Our clowns bitch about India and blame them for all our problems when they are here at home. But when they go to Disneyland, then they are busy kissing the Desis’ arses and acting like bunch of kids who want free lollipops from the candy store owner.

But the Desis were preoccupied with other stuff and didn’t have much time for our Napoleon. The Chinese are now into pitching tents inside India. Maybe the PLA troops just want to have a BBQ party in India. The Desi media didn’t give much coverage to our Emperor’s visit. 
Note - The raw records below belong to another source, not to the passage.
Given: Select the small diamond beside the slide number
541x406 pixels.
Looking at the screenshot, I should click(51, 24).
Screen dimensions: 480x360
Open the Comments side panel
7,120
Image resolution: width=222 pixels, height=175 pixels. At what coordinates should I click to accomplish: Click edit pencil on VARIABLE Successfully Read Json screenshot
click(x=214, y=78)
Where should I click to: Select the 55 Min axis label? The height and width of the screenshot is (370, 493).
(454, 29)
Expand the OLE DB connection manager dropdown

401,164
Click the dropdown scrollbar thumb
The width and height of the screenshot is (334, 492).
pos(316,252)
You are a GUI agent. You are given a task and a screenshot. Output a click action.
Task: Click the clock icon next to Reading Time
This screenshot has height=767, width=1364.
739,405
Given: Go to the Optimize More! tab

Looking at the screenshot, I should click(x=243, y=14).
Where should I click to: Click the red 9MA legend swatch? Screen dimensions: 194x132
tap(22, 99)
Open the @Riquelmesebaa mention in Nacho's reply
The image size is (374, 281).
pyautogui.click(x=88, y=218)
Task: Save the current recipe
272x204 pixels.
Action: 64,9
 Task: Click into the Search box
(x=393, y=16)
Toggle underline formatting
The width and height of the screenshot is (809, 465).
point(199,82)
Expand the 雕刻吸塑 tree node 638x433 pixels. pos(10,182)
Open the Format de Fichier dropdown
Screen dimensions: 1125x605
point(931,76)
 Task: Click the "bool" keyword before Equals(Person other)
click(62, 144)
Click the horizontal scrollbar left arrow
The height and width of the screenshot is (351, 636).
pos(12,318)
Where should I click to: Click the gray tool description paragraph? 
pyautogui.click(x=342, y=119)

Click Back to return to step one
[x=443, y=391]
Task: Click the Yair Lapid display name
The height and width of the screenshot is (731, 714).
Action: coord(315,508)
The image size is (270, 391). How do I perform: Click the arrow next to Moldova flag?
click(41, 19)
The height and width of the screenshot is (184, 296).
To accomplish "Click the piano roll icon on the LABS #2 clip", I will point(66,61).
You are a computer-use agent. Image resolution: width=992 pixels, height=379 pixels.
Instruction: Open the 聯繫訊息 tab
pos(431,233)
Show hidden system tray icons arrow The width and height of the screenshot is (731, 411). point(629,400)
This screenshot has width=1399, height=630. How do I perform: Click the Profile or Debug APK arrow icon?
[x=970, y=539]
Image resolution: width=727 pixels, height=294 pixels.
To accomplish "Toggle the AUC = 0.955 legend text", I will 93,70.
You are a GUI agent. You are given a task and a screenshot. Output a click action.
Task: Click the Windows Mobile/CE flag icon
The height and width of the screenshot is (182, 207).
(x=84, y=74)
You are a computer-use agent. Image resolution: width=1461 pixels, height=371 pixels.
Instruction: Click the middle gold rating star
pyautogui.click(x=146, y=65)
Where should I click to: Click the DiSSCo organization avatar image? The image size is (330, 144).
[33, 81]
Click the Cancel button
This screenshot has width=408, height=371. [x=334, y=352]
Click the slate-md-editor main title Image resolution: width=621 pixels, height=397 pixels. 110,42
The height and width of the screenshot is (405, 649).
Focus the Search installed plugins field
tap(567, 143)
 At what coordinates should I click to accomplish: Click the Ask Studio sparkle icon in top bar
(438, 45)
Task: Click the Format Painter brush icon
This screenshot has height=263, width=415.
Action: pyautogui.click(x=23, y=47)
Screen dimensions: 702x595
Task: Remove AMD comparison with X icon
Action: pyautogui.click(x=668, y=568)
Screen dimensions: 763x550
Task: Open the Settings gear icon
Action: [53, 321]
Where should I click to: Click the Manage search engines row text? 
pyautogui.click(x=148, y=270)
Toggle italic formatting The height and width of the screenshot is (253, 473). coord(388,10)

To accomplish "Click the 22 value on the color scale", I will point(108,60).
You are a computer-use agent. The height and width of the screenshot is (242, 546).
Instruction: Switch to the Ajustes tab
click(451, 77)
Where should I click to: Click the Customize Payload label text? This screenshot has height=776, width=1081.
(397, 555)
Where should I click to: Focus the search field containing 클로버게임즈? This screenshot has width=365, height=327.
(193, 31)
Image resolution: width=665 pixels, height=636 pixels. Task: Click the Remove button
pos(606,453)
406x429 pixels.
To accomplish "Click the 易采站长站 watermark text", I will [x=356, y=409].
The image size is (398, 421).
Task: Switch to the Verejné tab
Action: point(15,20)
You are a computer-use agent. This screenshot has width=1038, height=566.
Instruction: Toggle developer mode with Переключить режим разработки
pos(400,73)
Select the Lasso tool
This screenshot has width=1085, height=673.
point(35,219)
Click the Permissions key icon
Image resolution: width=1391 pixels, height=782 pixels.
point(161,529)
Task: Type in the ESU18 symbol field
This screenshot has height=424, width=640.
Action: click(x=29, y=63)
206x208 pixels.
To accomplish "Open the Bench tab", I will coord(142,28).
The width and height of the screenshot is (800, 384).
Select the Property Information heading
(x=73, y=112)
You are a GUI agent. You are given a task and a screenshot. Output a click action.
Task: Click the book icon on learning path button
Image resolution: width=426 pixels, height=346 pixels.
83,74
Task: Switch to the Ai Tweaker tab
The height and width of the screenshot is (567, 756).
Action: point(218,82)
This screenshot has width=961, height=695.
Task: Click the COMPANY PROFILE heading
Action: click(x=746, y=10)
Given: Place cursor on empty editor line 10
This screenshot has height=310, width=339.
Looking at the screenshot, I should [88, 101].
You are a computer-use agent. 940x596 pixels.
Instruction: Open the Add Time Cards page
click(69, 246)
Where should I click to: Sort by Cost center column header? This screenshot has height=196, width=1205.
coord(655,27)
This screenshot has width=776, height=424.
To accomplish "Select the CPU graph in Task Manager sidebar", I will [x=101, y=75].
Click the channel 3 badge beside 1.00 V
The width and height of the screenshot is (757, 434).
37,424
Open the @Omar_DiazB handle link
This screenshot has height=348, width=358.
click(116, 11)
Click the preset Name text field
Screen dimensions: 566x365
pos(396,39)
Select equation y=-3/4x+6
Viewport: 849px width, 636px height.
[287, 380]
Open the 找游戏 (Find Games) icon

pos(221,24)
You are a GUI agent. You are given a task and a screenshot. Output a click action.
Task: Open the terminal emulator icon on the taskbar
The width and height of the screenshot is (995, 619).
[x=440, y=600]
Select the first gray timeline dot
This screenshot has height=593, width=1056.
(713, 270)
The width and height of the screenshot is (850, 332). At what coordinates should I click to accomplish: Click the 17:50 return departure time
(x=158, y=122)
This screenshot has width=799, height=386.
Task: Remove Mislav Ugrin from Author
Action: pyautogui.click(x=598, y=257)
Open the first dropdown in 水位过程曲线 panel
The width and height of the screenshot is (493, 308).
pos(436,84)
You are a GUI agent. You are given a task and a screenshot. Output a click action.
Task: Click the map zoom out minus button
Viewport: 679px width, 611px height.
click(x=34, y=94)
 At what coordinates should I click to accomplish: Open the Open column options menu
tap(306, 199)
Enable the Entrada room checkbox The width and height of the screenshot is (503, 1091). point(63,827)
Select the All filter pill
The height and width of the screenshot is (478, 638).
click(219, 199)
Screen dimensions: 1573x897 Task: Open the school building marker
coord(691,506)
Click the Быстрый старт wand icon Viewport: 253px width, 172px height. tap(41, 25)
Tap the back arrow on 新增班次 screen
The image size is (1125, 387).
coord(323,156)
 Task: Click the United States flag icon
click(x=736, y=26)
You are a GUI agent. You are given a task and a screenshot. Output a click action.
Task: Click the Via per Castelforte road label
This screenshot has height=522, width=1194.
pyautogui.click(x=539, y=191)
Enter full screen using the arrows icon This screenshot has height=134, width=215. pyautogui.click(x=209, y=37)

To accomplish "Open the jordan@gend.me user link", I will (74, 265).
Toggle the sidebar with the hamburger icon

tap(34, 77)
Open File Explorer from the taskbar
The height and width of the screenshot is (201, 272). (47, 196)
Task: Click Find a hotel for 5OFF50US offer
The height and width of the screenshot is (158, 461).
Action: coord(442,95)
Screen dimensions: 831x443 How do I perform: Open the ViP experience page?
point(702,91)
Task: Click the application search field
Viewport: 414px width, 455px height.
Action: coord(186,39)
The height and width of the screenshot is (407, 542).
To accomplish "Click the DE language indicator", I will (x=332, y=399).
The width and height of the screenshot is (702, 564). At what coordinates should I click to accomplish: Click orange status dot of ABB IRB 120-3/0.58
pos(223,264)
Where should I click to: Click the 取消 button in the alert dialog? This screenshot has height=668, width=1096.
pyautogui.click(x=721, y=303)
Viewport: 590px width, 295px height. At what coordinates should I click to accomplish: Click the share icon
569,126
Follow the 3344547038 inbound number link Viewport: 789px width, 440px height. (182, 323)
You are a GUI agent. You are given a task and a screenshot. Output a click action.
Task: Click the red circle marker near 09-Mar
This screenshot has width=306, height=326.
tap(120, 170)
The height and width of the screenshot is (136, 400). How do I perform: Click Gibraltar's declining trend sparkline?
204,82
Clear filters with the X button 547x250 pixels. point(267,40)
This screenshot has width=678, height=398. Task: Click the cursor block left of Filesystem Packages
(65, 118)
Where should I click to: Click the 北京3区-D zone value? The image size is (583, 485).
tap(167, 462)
He was shown smiling at some five-star hotel banquet hall where he was invited to talk about the same old stuff.  The Desi media were busy covering the Chinese tent wallahs, the 1984 anti-Sikh riots verdict and the death of an alleged Indian spy in Pakistan. Mickey Mouse was busy trying to get some fresh air as his government now has to deal with the ‘Coalgate’ natak.
Our Emperor has promised us that our per capita income will be US$ 3,000 if he is given the opportunity to rule us for another decade. Well, that could be the political slogan for our comrades during the upcoming CA election. But aren’t our clowns supposed to write the constitution and wrap up the integration of the Maoist combatants first?
Our buffoons can dream about making this country another Switzerland or Singapore after that when we have the parliamentary elections.  Maybe somebody needs to stand up and promise us that Nepal will be another Swaziland minus the monarchy of course. The Swazi’s per capita is more than US$ 3,000 now.
If our clowns really want to develop Nepal then they should stop shutting down the country. Our trade unions should work for pay instead of asking for more perks and benefits for doing nothing.  Just give us batti, paani and stop the byaparis from selling us adulterated stuff. And please do work on controlling the food prices.
Our clowns are still not decided on whether we want a Amriki Presidential natak or the British parliamentary system. I think we should go for the Amriki natak. At least, a clown will get four years to show us his or her dance moves. 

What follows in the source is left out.